Pentium M 755 2.0GHz gets 1087/1088 in specfp, meaning that the Itanium 2 beats Pentium M by a factor of almost 3x, certainly better than how bad you make it look don't you think?
And to duvie's comments: 
	
	
		
		
			<<said that its forthcoming Montecito dual core Itanium in a four processor, dual core configuration will thrash a comparable four way RISC system by 60 per cent.>> 
This is funny...so you have 4 cpus with dual cores for 8 cores...against a comparable 4 way system...How about an 8-way system with (4) dual core opteron 275's (proably still much cheaper)...I dontthink that is the comparable system they are talking about....Intel is a bunching of spinners like most of their wild claims, by the way which rarely seem to come true.... They probably compared it against its single core Xeon chips or older itanium incarnations. 
Just as I though if you go to that IBM link there are no comparisons to modern opteron or dual core opteron cpus....I laugh at this.... 
Unintelia you show you do no research and just qoute stuff blindly....I think you can have Dan Rathers job!!!!
		
		
	 
http://www.tweakers.net/nieuws/37781
According to here, the translated version says: 
They tested a 4 way Itanium Montecito system at 1.6 GHz (so, lower than the final speeds). With no special optimized code for the Itanium it scored 45.8 GFlops against 30 GFlops of a system with dual core Opterons. 
http://babelfish.altavista.com/babelfis...eise.de%2fnewsticker%2fmeldung%2f60976
	
	
		
		
			The dual Opteron competitor comes at present in this floating decimal point discipline (with four processor/eight cores) on approximately 30 GFlop/s
		
		
	 
Peak Gflops of quoted 1.6GHz Itanium 2 Montecito is 51.2Gflops, calculated by: 1.6GHz x 4 flops per cycle x 8 cores.  The 60% increase over 4-way system is, 4 proc/8 core Power 5 system at 1.9GHz.
http://www.itjungle.com/tlb/tlb071205-story03.html
	
	
		
		
			What Intel is really excited about, of course, is that a four-socket Montecito system running at 1.6 GHz can beat a four-socket Power5 system from IBM with the same number of processor cores.
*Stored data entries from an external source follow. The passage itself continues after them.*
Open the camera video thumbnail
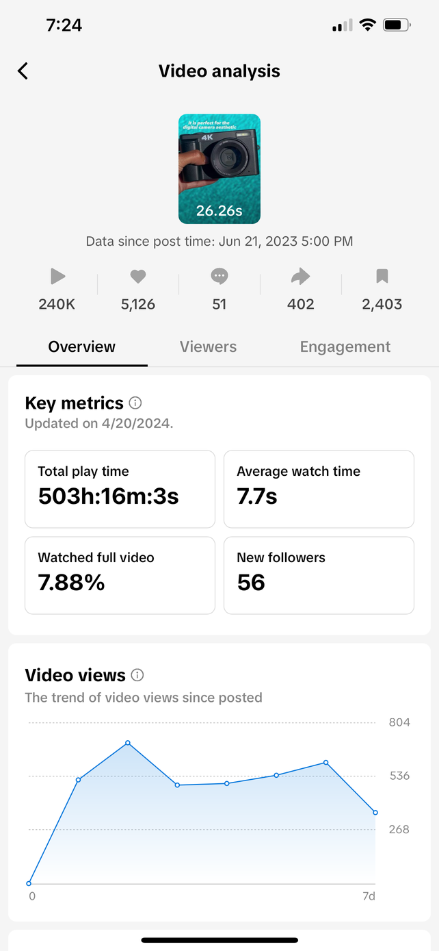Image resolution: width=439 pixels, height=951 pixels. (220, 168)
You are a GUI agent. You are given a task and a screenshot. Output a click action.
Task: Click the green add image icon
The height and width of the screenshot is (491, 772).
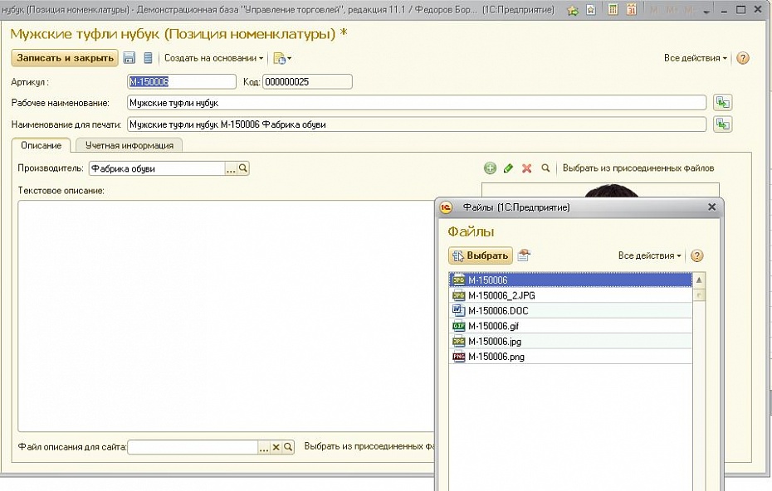[x=490, y=168]
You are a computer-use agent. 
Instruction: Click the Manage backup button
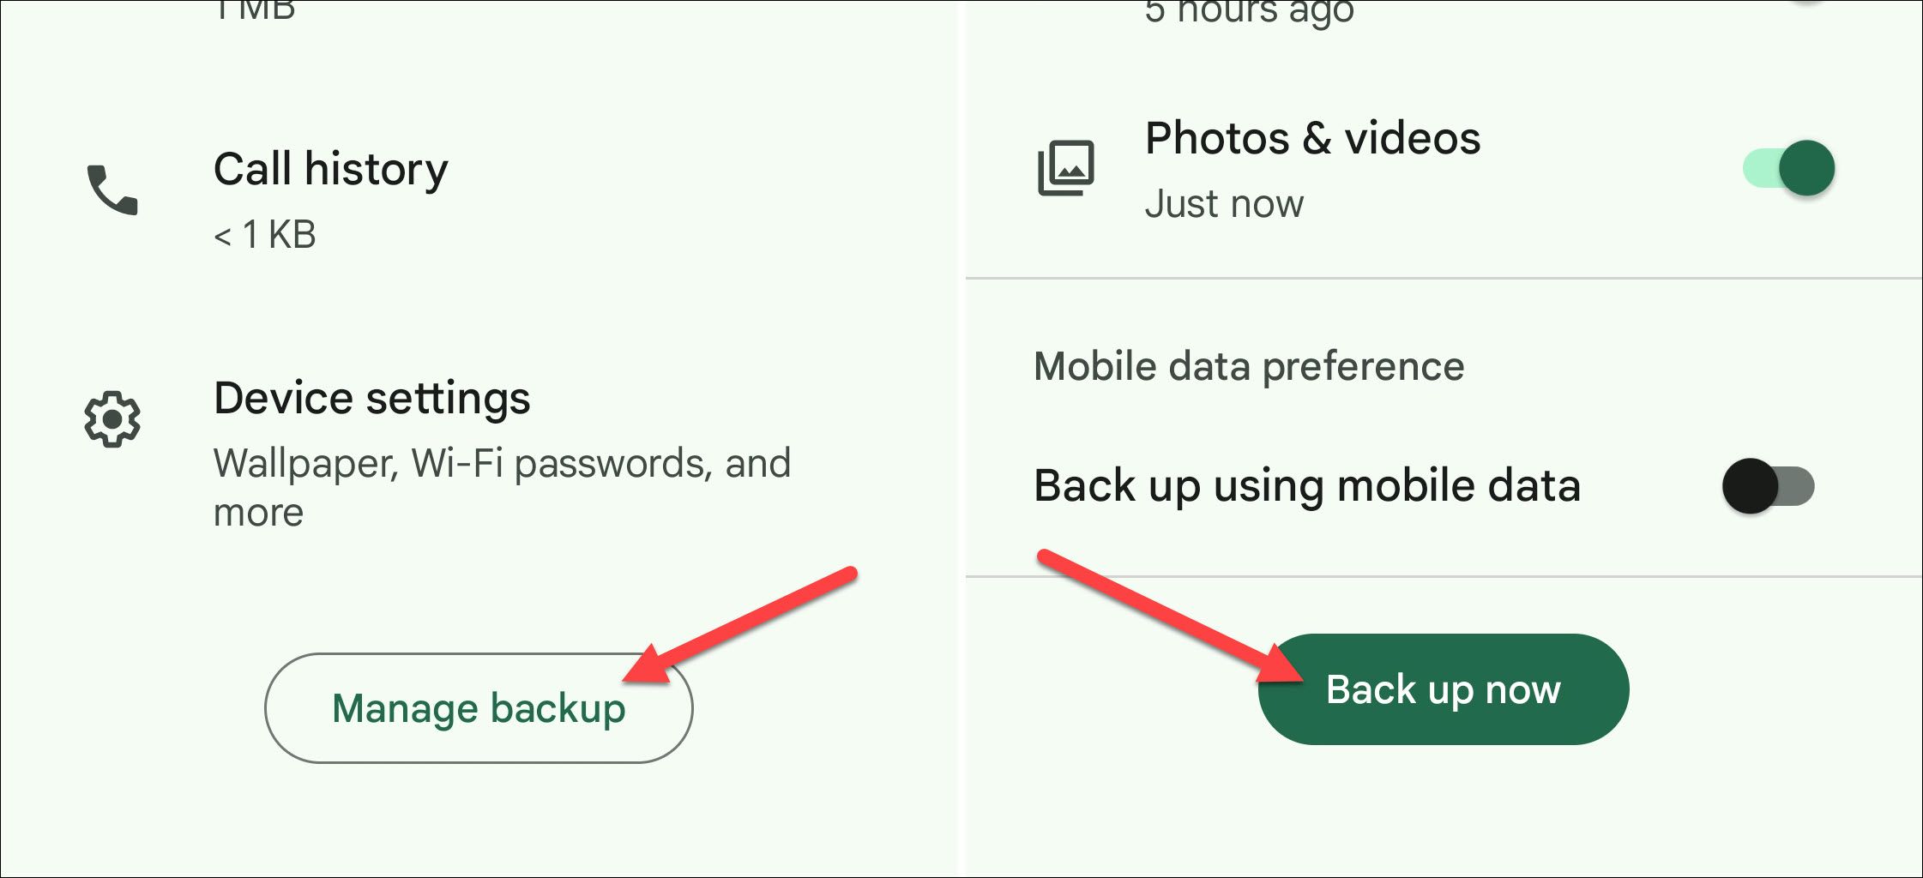click(x=479, y=708)
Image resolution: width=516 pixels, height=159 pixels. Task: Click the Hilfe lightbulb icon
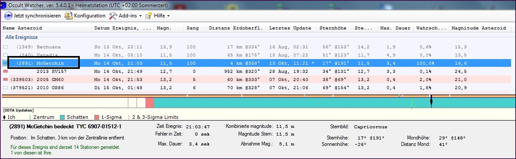149,16
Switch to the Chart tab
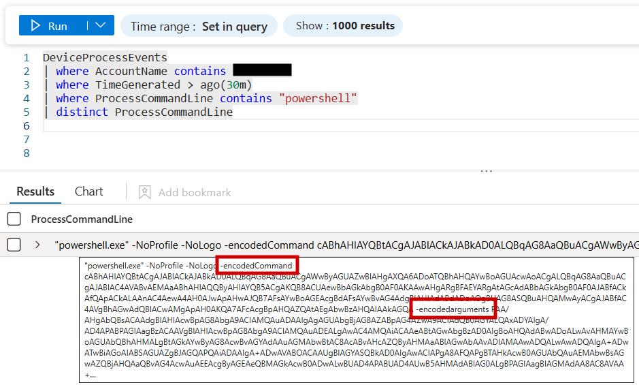The width and height of the screenshot is (639, 385). (88, 191)

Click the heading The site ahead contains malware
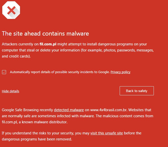46,34
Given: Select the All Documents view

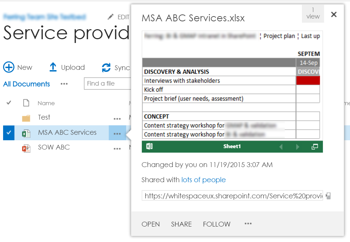Looking at the screenshot, I should (x=26, y=84).
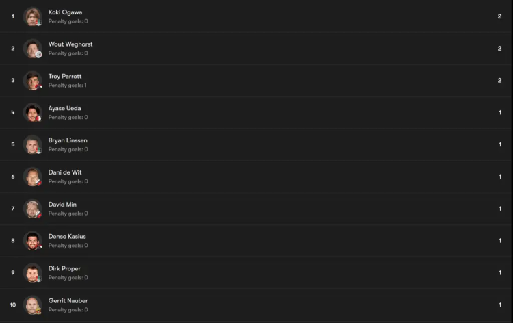Select Bryan Linssen's avatar image
This screenshot has height=323, width=513.
pos(33,144)

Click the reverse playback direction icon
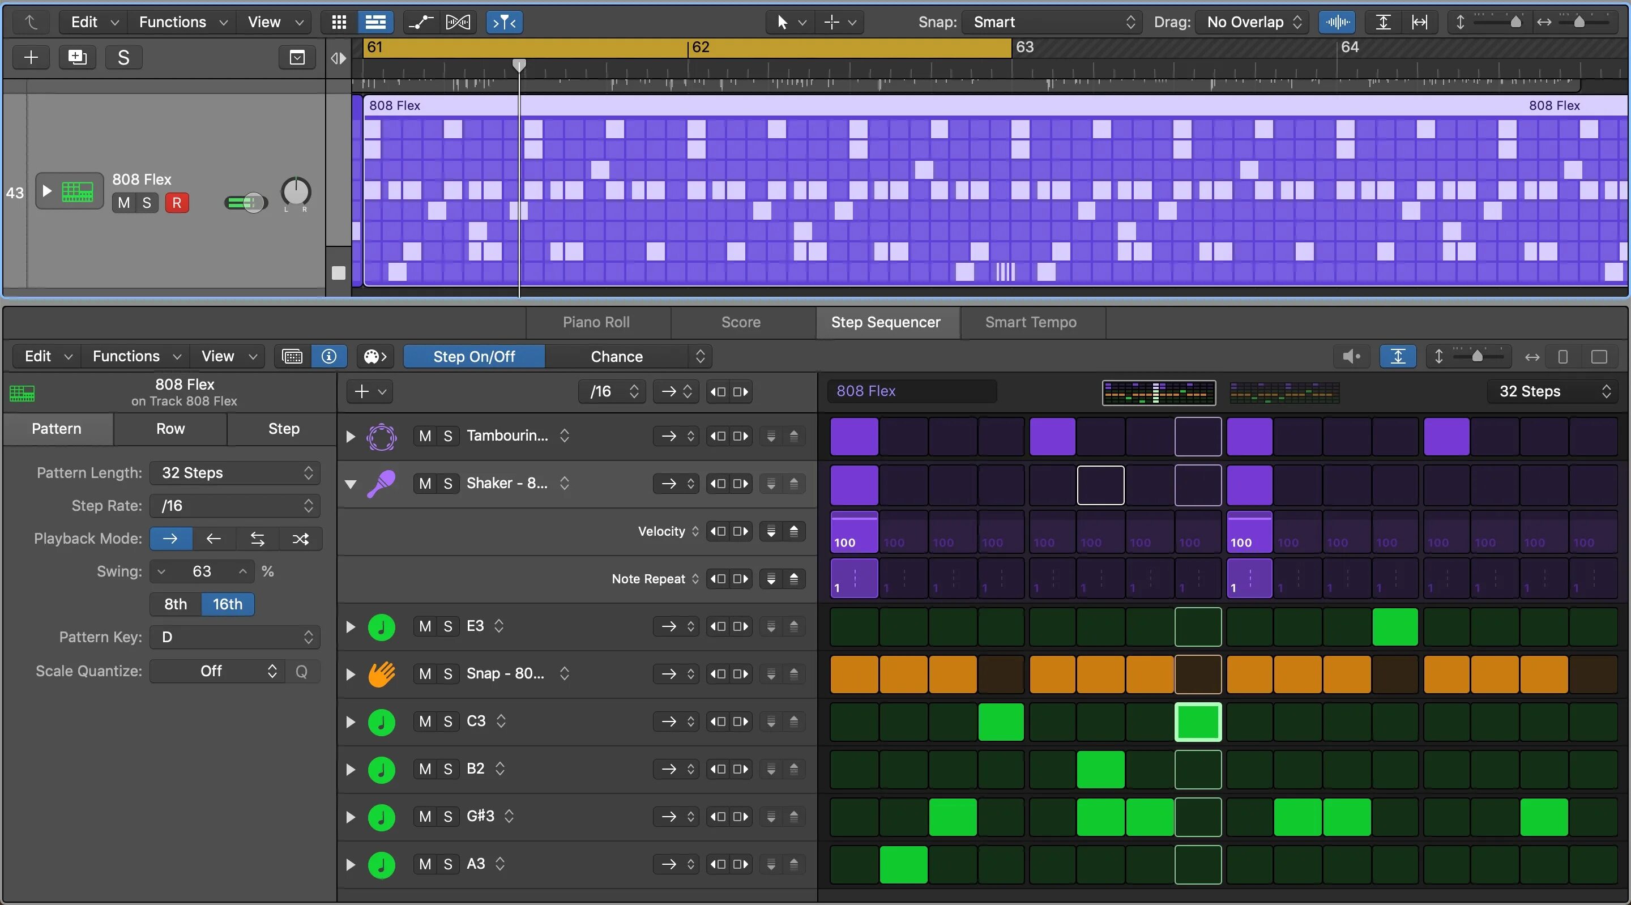coord(213,538)
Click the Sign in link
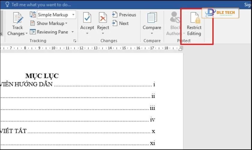Viewport: 252px width, 150px height. coord(248,5)
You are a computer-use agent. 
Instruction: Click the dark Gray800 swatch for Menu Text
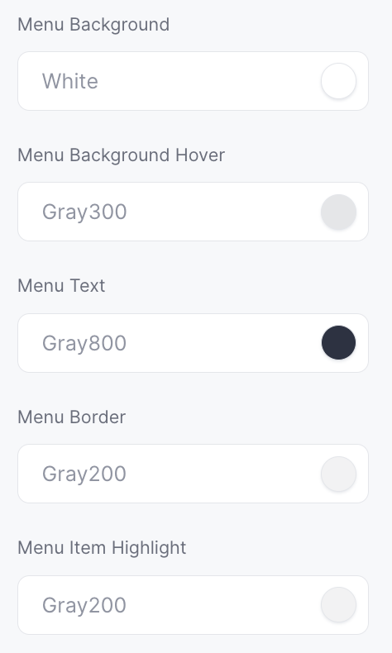tap(338, 343)
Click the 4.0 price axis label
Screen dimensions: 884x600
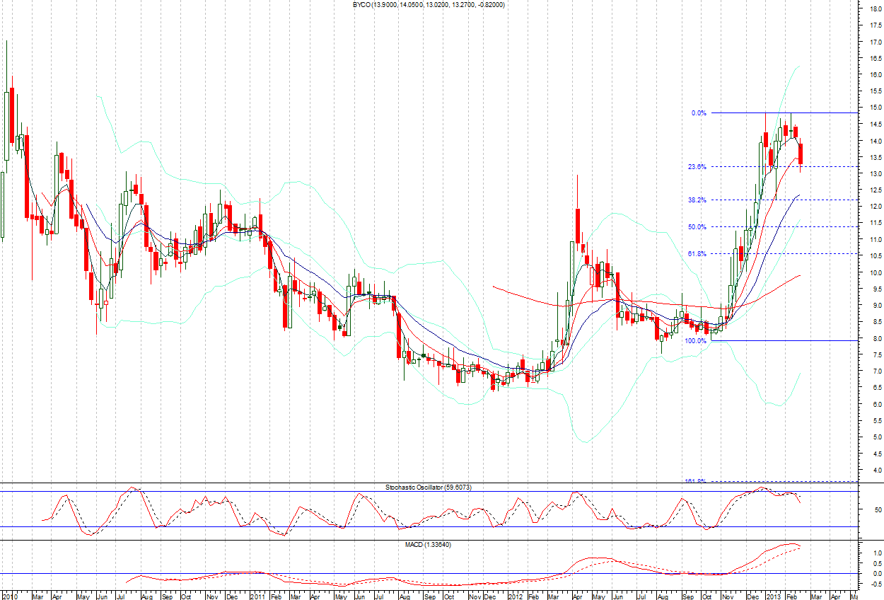[874, 470]
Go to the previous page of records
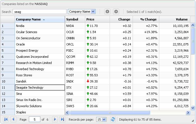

The p5 575 server with four dual-core 1.9 GHz Power5 chips delivered 34.57 gigaflops of sustained performance on the Linpack test, with a theoretical peak performance of 60.8 gigaflops.
		
		
	 
peak for 1.6GHz Itanium Montecito is not 64Gflops, but 51.2Gflops, since Itanium can do 4 flops per cycle, which makes single core 6.4Gflops, which makes 8 core 51.2Gflops.
Now why should Intelia listen to you people who makes serious mistakes(maybe deliberate?), that makes Itanium in dark light hmm???
Dual core Opteron with 4 processor/8 core gets 30Gflops, Itanium Montecito beats that over 50% at LESS POWER, plus there will be 2.0GHz versions of Montecito.
Let's see Opteron's peak Gflops at 2.2GHz: 2.2GHz x 2 flops/cycle x 8 cores =35.2Gflops, which looking at efficiency of Opteron's in Linpack compared to peak, I would say the 30Gflops is PEAK NUMBERS, NOT MEASURED NUMBERS, WHILE ITANIUM'S 45.8GFLOPS IS MEASURED NUMBERS.
Peak for Power 5: 1.9GHz x 4 flops/cycle x 8 cores=60.8Gflops, while the actual score is 34.78Gflops.
http://www.theinquirer.net/?article=24459
Lowest Itanium 2 has a price of $530 for 1 GHz w/ 1.5M cache 400 MHz FSB (.13) 
http://www.intel.com/intel/finance/pricelist/
2007 is common socket for Xeons and Itaniums.